The September 8, 1983, order vacating the forfeiture of bond and exonerating the bond is reversed.

FOOTNOTES

1.   People v. United Bonding Ins. Co., supra, and People v. Surety Ins. Co., supra, are distinguishable because, unlike the matter before us, they do not involve the issue of whether the trial court has jurisdiction to hear and determine a motion to set aside a forfeiture.   Rather, they involve a discussion of the trial court's jurisdiction to order forfeiture of the bond once the bailee has failed to appear.

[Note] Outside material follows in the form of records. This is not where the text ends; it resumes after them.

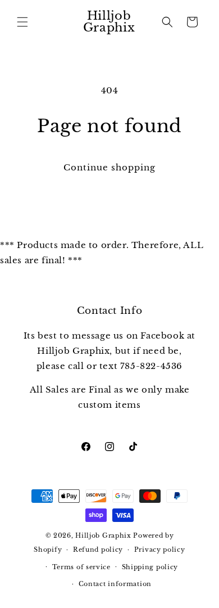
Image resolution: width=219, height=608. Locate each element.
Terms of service (81, 567)
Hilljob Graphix (103, 535)
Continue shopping (109, 167)
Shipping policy (150, 567)
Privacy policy (159, 549)
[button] (22, 22)
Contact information (115, 584)
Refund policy (98, 549)
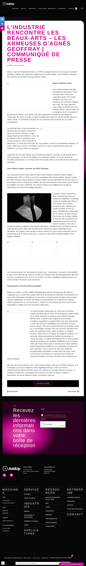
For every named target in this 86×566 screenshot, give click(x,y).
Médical (26, 511)
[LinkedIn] (4, 475)
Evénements (50, 511)
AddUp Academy (29, 498)
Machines (15, 8)
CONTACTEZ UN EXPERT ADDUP (71, 564)
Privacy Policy (27, 558)
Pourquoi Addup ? (9, 525)
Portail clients (50, 526)
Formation (27, 494)
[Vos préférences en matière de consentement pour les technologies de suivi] (3, 563)
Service (23, 8)
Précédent (13, 391)
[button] (82, 8)
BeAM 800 (5, 513)
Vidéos (48, 507)
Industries (32, 8)
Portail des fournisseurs (75, 509)
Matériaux (49, 515)
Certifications (6, 531)
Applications (43, 8)
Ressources (52, 8)
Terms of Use (36, 558)
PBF (4, 497)
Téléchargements (51, 518)
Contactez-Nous (43, 383)
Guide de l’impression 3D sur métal (53, 498)
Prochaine (72, 391)
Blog (47, 503)
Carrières (70, 505)
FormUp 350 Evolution (8, 503)
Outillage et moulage (31, 521)
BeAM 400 (5, 510)
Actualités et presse (73, 497)
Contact (71, 8)
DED (4, 507)
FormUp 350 (6, 500)
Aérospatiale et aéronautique (29, 516)
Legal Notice (45, 558)
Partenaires (71, 501)
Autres (26, 525)
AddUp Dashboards (8, 520)
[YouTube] (11, 475)
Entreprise (62, 8)
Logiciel (5, 517)
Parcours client (6, 528)
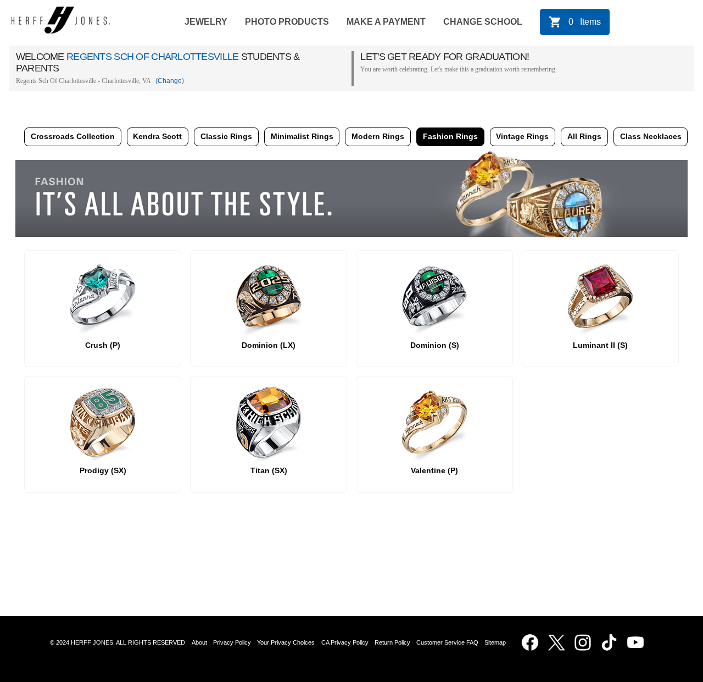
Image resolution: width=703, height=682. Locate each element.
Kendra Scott (157, 136)
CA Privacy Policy (345, 642)
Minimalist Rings (302, 136)
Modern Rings (378, 136)
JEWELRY (206, 21)
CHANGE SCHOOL (482, 21)
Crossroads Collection (73, 136)
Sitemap (496, 642)
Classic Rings (226, 136)
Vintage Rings (522, 136)
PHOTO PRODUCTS (287, 21)
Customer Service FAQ (447, 642)
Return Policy (392, 642)
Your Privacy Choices (286, 642)
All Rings (584, 136)
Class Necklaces (651, 136)
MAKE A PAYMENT (386, 21)
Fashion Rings (450, 136)
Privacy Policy (232, 642)
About (199, 642)
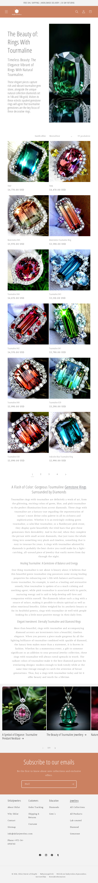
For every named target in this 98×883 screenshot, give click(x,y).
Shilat (20, 874)
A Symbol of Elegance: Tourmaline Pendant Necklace (19, 736)
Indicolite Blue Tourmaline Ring (61, 456)
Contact (11, 820)
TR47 (9, 186)
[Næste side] (65, 474)
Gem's (52, 814)
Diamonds (54, 807)
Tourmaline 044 (14, 294)
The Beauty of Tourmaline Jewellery (65, 735)
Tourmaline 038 (14, 456)
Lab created (76, 820)
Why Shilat (13, 814)
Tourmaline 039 (55, 402)
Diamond (74, 827)
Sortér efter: (40, 136)
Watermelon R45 (14, 240)
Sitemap (12, 827)
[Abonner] (73, 784)
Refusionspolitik (46, 874)
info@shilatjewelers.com (20, 834)
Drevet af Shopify (30, 874)
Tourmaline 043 (55, 294)
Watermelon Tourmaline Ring (60, 240)
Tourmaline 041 (55, 348)
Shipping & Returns (33, 815)
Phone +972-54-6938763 (16, 842)
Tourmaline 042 (14, 348)
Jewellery (74, 800)
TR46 (51, 186)
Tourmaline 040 (14, 402)
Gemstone (75, 834)
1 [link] (32, 474)
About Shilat (14, 807)
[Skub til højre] (55, 748)
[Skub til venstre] (43, 748)
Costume (32, 824)
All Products (76, 814)
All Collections (77, 807)
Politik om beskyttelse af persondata (71, 874)
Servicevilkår (41, 877)
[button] (6, 11)
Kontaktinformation (57, 877)
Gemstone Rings (76, 487)
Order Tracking (35, 807)
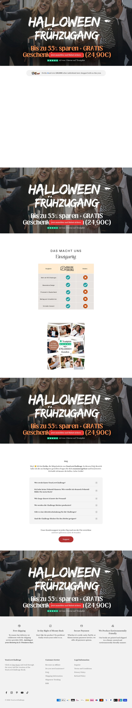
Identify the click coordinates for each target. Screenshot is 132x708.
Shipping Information (54, 676)
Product (24, 153)
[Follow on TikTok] (27, 692)
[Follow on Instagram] (11, 692)
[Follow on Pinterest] (16, 692)
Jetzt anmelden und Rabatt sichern (66, 55)
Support (66, 539)
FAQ (47, 672)
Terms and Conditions (83, 669)
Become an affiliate (52, 665)
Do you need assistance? (54, 669)
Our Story (16, 665)
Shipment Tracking (53, 680)
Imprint (77, 665)
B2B (47, 683)
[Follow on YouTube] (22, 692)
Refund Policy (79, 676)
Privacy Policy (79, 672)
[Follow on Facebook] (6, 692)
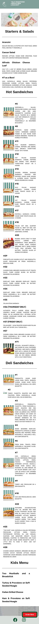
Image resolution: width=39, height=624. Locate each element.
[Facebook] (15, 620)
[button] (36, 3)
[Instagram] (24, 620)
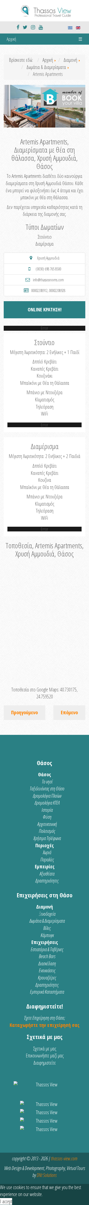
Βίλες (47, 928)
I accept (6, 1201)
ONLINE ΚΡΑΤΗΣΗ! (45, 309)
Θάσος (44, 774)
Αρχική (11, 39)
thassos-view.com (64, 1158)
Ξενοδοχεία (47, 914)
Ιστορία (47, 810)
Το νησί (47, 781)
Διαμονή (44, 906)
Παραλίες (47, 859)
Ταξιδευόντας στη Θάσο (47, 788)
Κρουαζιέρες (47, 977)
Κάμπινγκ (47, 935)
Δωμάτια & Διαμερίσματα (47, 920)
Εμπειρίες (44, 866)
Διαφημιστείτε (44, 1062)
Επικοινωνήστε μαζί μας (45, 1055)
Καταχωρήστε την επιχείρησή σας (44, 1025)
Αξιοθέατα (47, 873)
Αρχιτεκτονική (47, 824)
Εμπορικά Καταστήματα (47, 991)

2.   It appears that Plotkin filed three additional moving papers out of an abundance of caution.   The last of these motions, filed on September 8, 1983, was untimely.   This is of no consequence, however, since the other motions were timely filed and sought discharge of the forfeiture and exoneration of the bond on the same ground—Ashley's incarceration in Pennsylvania.   As the hearing on the motion had been properly continued in the time tolled to September 8, 1983, (see Discussion infra) the information submitted together with the last set of moving papers was properly considered by the trial court.

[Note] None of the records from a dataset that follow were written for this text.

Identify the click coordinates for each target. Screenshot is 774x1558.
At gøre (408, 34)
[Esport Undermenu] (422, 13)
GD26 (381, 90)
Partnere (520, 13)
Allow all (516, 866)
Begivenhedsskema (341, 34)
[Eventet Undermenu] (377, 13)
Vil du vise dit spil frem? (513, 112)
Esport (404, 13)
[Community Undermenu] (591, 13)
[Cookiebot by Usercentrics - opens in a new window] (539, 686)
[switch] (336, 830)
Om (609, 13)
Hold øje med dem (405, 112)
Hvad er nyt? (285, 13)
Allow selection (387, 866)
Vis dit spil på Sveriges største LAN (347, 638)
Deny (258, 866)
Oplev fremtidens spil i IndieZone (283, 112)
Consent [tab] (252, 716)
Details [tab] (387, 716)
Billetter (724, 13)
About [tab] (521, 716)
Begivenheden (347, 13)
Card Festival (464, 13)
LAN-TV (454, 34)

3.   Respondent Allied did not file its own respondent's brief but adopted the brief filed by respondent Plotkin.

4.   All statutory references herein are to the Penal Code.

5.   While Allied at no time asked that the time be tolled, “[i]f, as here, the grounds are properly set forth, the surety is entitled to whatever relief is appropriate in the circumstances.”  (People v. Resolute Ins. Co., supra, 46 Cal.App.3d at p. 255, 120 Cal.Rptr. 17.)

6.   Allied and Plotkin's assertion that the “surety had requested, and had agreed to pay for, the extradition of Mr. Ashley” finds no support in the record on appeal.  (Emphasis in original.)   In fact, at the hearing on the motion to set aside the forfeiture and to exonerate the bond, counsel for the bonding company represented to the trial court that the People had agreed to pay for the extradition.   He stated:  “I might advise the court that in the beginning the security agreement with the district attorney's office was they would pay the extradition costs even if California wanted them, and they didn't want them under those terms.”   The record on appeal contains no evidence of such a security agreement, and Allied and Plotkin do not mention it on appeal.

 McCLOSKY, Associate Justice.

WOODS, P.J., and ARGUELLES, J., concur.